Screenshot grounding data
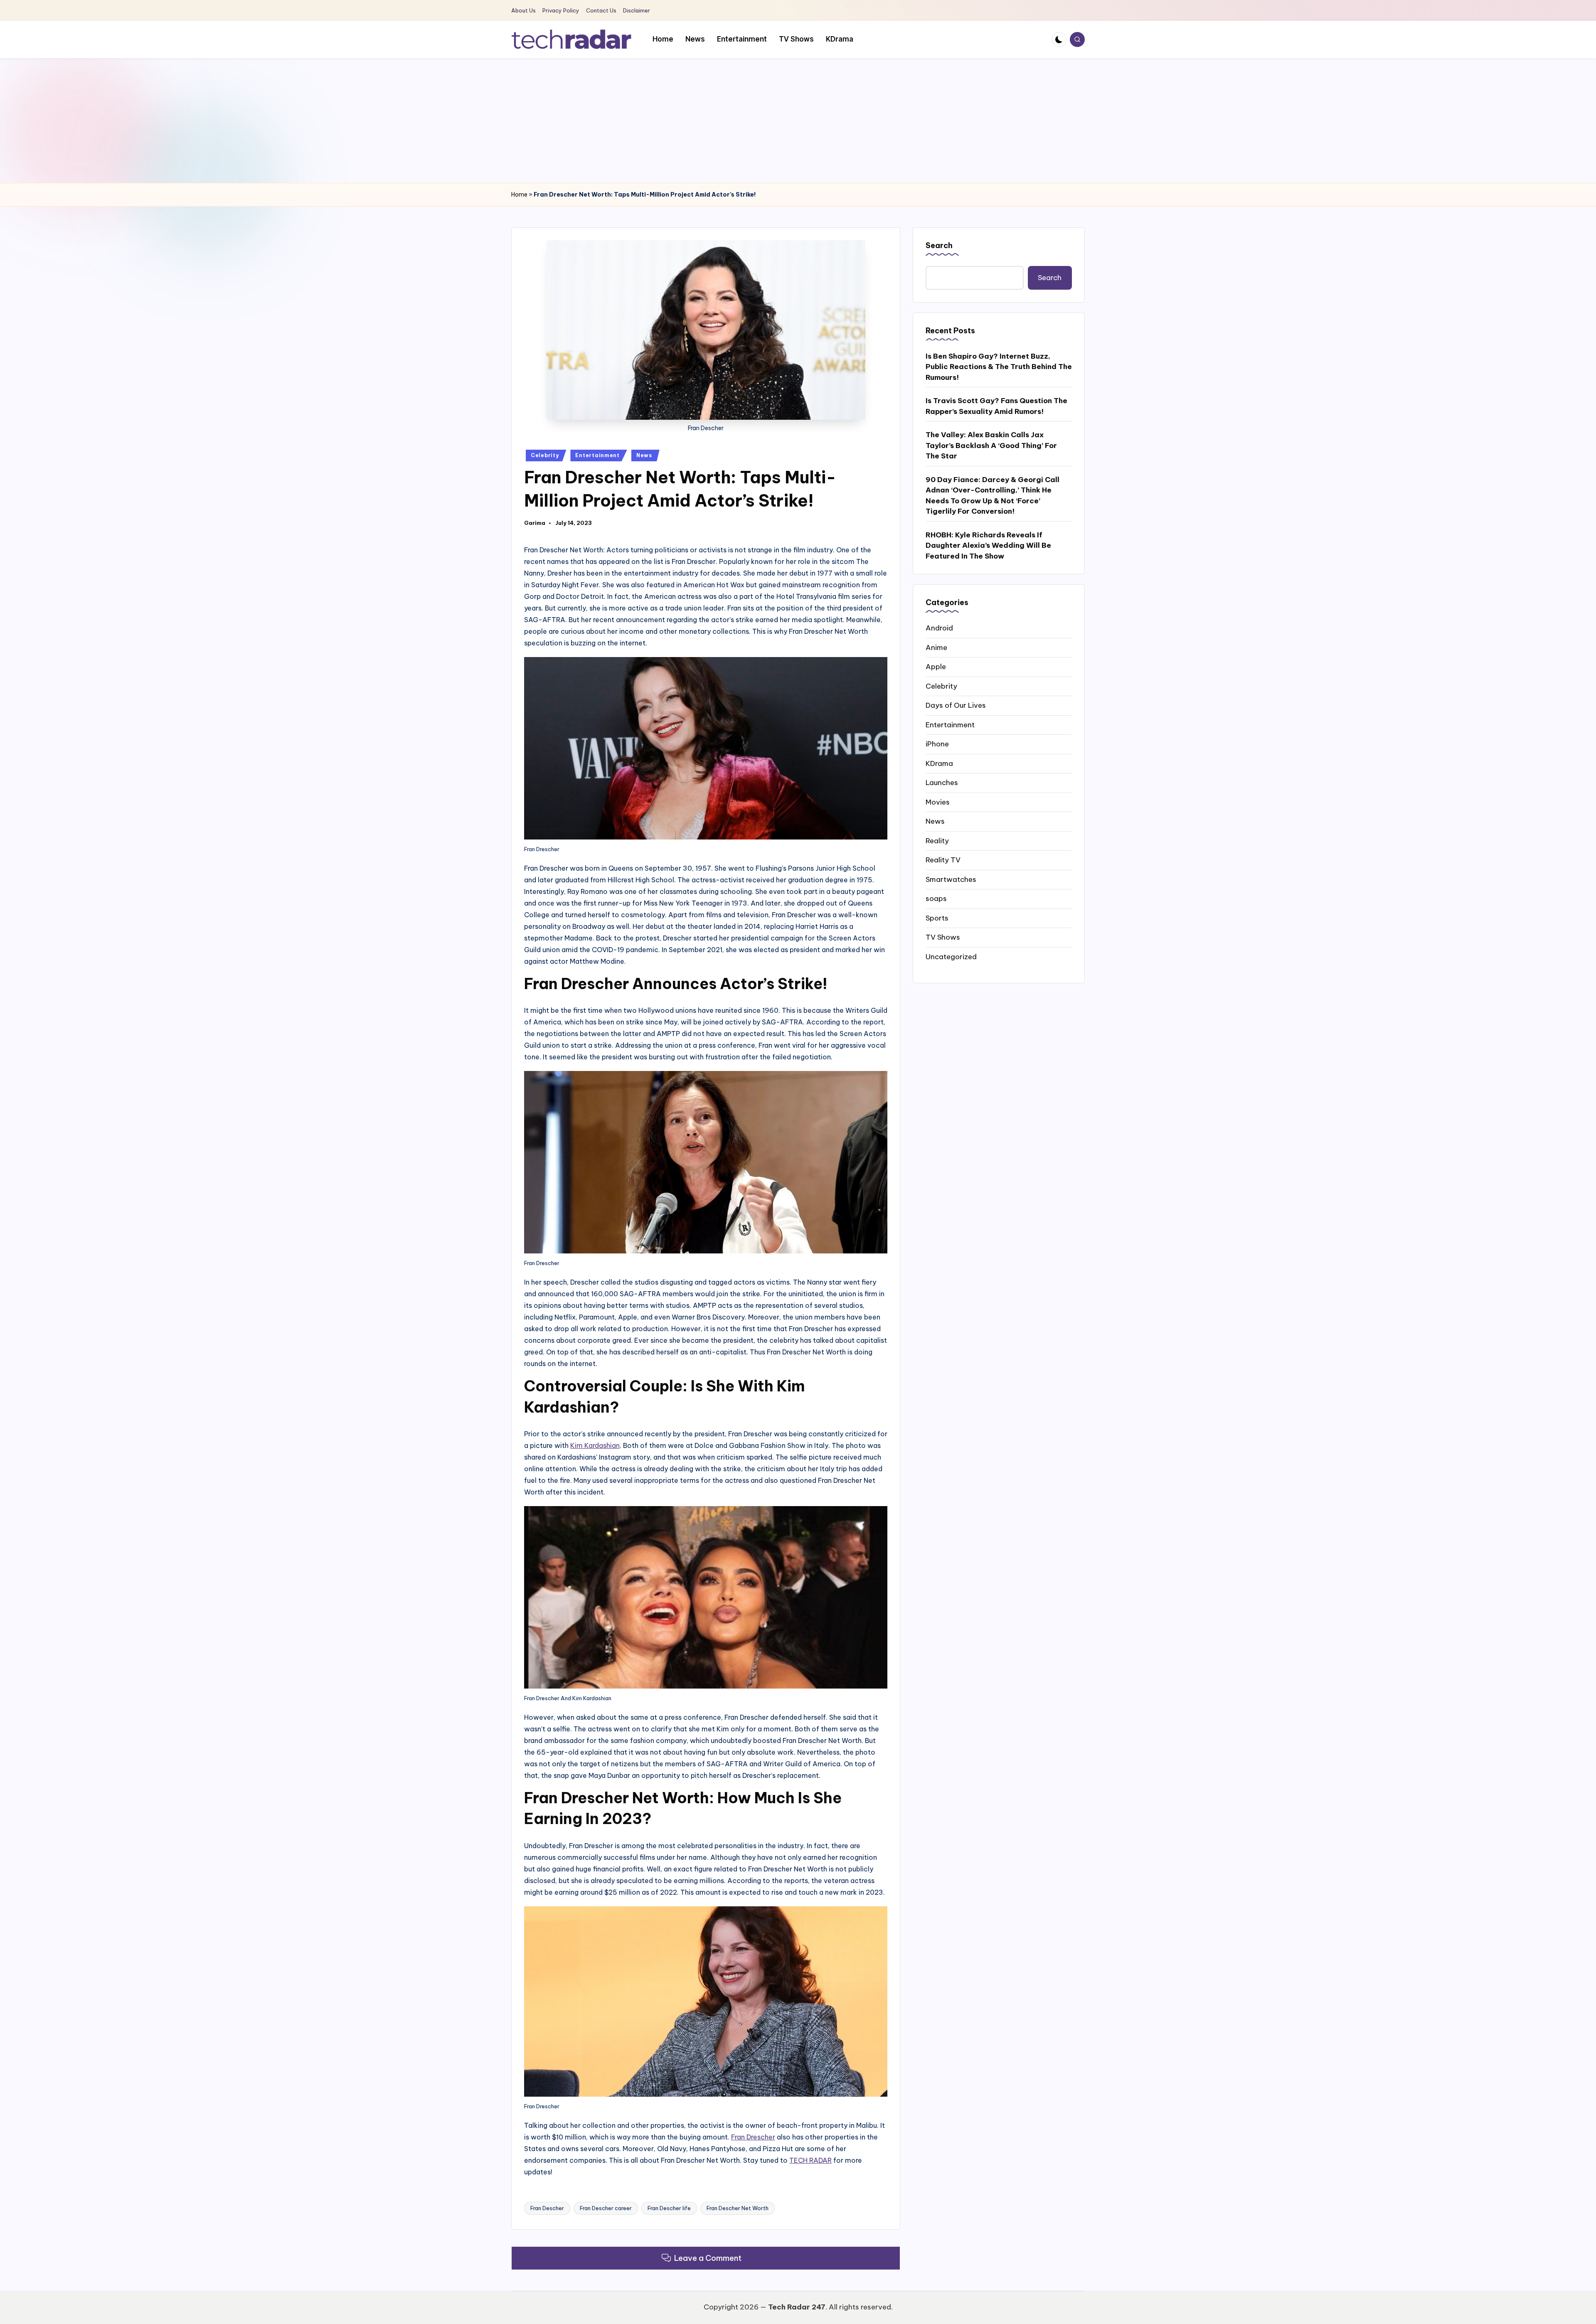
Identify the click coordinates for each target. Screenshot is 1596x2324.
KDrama (939, 763)
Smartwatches (951, 879)
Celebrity (545, 455)
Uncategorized (951, 956)
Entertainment (597, 455)
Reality (937, 840)
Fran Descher (547, 2208)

ACTIVITY ::
A faithful copy of each entry is required, and no picture may be carried into it.

TASK RESPONSE ::
Identify the click coordinates for each target. Screenshot is 1596x2324.
KDrama (939, 763)
Smartwatches (951, 879)
Celebrity (545, 455)
Uncategorized (951, 956)
Entertainment (597, 455)
Reality (937, 840)
Fran Descher (547, 2208)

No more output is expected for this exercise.